Chad Oil Drilling Workers Start Three-Day Strike over Pay
N'DJAMENA, March 9 (Reuters) – Around 1,600 workers in Chad's oil exploration sector began a three-day strike on Sunday after rejecting a pay offer from two Chinese firms employing them, a union official said.
The strike, which did not affect the country's 120,000 barrel per day output, is the second this year declared by workers at Great Wall Drilling Corporation, a subsidiary of China National Petroleum Corporation (CNPC), and oil service firm China National Logging Corporation.
Union official Lagmet Harge said the Chinese firms pledged to increase salaries after the January strike but only made an offer after they threatened a second strike. The proposal of a 2 percent raise from 2015 was unacceptable, he added.

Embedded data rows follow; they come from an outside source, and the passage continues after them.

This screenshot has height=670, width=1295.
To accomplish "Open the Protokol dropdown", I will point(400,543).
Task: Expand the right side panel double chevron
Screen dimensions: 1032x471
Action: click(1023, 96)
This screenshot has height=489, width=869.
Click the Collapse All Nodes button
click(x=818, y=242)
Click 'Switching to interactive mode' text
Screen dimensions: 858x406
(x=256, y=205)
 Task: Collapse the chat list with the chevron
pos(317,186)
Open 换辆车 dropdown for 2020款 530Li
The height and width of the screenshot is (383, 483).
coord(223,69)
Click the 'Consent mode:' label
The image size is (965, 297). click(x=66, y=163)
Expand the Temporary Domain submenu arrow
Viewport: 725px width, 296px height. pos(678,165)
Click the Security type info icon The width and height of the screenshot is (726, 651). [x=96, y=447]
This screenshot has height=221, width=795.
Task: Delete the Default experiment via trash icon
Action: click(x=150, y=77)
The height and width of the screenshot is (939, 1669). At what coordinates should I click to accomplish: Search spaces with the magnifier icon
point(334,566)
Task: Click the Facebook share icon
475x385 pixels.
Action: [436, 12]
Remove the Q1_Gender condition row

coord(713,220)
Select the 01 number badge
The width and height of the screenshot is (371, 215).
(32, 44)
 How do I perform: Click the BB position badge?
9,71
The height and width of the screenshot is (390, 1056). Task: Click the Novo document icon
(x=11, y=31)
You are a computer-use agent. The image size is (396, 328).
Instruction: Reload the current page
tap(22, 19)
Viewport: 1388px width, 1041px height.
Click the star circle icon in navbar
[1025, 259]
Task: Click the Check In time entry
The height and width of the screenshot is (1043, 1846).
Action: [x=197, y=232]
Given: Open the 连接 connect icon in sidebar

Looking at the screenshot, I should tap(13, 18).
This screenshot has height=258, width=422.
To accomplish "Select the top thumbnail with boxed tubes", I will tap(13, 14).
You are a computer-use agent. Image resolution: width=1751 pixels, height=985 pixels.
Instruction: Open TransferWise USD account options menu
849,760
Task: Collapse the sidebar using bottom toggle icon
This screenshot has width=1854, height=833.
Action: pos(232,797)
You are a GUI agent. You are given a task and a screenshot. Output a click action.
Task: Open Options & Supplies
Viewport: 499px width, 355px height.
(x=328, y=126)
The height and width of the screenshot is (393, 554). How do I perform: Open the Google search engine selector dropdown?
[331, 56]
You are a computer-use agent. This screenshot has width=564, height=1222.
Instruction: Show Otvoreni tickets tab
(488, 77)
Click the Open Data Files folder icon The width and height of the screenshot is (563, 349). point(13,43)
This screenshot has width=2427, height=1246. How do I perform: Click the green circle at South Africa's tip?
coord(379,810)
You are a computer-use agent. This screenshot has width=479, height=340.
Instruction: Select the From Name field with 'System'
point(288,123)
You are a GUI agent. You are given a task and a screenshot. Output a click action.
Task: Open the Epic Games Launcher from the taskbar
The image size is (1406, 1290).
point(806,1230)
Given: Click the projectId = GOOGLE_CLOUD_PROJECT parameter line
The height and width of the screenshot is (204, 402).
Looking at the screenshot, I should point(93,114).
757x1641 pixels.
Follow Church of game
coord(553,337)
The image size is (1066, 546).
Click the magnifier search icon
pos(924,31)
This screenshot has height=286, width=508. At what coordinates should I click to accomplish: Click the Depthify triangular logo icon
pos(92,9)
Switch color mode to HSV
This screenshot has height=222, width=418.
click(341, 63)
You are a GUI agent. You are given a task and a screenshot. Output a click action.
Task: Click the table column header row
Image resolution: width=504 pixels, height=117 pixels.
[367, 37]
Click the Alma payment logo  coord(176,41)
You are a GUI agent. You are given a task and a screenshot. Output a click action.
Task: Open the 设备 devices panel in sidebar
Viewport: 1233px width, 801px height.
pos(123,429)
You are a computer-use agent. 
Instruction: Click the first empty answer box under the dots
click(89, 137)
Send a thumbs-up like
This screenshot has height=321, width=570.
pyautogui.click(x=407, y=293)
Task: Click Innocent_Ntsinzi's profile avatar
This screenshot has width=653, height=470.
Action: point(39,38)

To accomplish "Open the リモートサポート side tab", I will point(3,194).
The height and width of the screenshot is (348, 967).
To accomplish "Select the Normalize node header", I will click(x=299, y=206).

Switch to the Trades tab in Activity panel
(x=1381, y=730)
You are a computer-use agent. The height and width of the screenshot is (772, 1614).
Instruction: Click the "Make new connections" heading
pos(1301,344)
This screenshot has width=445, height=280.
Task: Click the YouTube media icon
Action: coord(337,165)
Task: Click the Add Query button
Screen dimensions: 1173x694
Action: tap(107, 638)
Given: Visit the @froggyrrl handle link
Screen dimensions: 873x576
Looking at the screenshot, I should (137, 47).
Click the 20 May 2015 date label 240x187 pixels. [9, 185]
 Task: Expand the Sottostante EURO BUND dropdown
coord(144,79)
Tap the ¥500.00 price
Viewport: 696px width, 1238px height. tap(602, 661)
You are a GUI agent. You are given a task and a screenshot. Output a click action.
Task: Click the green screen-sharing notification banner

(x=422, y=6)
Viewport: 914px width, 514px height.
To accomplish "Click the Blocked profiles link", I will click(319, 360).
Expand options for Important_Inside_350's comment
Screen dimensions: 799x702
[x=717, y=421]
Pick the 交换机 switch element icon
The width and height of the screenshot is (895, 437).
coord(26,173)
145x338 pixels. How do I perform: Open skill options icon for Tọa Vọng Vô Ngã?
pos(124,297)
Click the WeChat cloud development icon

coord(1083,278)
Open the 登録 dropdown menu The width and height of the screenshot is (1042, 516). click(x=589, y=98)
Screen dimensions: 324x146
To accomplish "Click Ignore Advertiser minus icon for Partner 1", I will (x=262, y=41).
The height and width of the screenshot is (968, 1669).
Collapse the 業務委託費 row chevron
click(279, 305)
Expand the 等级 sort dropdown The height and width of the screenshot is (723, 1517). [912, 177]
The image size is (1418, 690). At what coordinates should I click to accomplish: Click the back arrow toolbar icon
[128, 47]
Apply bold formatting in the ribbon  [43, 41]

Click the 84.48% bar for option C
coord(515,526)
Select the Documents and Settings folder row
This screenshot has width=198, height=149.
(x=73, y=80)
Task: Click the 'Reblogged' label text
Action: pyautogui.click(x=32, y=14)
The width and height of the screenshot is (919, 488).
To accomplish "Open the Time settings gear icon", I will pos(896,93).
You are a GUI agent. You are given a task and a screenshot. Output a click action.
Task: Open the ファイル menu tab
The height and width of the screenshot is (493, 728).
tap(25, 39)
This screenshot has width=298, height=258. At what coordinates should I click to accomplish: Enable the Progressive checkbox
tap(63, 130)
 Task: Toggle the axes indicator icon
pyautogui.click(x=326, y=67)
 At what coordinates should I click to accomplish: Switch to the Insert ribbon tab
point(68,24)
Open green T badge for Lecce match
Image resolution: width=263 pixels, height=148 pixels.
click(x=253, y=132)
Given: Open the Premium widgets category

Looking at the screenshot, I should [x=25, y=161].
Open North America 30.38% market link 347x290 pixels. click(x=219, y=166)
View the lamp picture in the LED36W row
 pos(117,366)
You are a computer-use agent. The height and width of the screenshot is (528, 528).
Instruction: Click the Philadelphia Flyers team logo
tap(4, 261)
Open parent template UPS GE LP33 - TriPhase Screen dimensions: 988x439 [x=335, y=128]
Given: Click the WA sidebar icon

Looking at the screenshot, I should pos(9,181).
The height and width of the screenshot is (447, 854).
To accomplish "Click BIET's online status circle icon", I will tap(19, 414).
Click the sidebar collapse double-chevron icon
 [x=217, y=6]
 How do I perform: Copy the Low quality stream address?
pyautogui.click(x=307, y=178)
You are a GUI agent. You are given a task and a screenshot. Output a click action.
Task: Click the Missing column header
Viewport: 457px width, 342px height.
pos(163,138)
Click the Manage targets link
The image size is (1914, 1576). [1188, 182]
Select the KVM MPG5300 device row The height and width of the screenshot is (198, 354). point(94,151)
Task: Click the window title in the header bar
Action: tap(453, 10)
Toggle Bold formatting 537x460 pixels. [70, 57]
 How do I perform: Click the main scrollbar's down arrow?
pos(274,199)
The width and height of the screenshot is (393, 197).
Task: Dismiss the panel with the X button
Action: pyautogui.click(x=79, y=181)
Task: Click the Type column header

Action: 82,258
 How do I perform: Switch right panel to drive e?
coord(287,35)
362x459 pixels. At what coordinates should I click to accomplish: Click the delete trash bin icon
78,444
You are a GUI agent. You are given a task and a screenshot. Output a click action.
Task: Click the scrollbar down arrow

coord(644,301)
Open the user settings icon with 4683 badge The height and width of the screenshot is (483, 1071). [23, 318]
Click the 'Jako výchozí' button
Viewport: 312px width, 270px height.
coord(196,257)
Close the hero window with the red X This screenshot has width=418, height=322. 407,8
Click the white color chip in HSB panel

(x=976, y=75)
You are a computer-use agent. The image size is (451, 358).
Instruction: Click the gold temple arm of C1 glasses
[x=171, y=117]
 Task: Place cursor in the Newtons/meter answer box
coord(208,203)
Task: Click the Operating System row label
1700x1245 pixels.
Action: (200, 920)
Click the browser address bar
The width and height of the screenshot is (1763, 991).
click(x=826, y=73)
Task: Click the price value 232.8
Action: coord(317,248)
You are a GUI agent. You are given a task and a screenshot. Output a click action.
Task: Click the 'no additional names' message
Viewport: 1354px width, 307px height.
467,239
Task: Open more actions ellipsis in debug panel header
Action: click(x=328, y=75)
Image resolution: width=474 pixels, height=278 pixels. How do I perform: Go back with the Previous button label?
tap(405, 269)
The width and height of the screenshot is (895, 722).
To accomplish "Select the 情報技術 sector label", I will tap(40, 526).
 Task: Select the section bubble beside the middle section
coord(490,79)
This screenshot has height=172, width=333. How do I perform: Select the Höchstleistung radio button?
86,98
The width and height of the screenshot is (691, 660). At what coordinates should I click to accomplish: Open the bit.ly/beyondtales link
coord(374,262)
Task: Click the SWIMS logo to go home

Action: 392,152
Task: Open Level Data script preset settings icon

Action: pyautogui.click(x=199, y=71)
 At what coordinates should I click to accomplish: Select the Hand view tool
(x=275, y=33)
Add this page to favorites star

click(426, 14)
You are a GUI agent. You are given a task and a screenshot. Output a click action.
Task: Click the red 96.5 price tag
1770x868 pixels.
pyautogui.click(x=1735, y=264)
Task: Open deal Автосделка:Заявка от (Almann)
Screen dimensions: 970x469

"That's why we have decided to strike from Sunday at midnight until Wednesday. The strike is renewable."
The workers are located at sites in the Bongor Basin and the Logone region near the southern border with Cameroon. Operations at the country's 20,000 barrel per day refinery were not impacted.
Landlocked Chad began exporting its oil in 2003 when it completed a 1,000 kilometre pipeline to the Atlantic coast via Cameroon.
Chinese firms have pledged many billions of dollars in investment in the poor, former French colony. But relations have sometimes been rocky and the government last year suspended CNPC's activities temporarily, citing environmental violations while drilling for oil.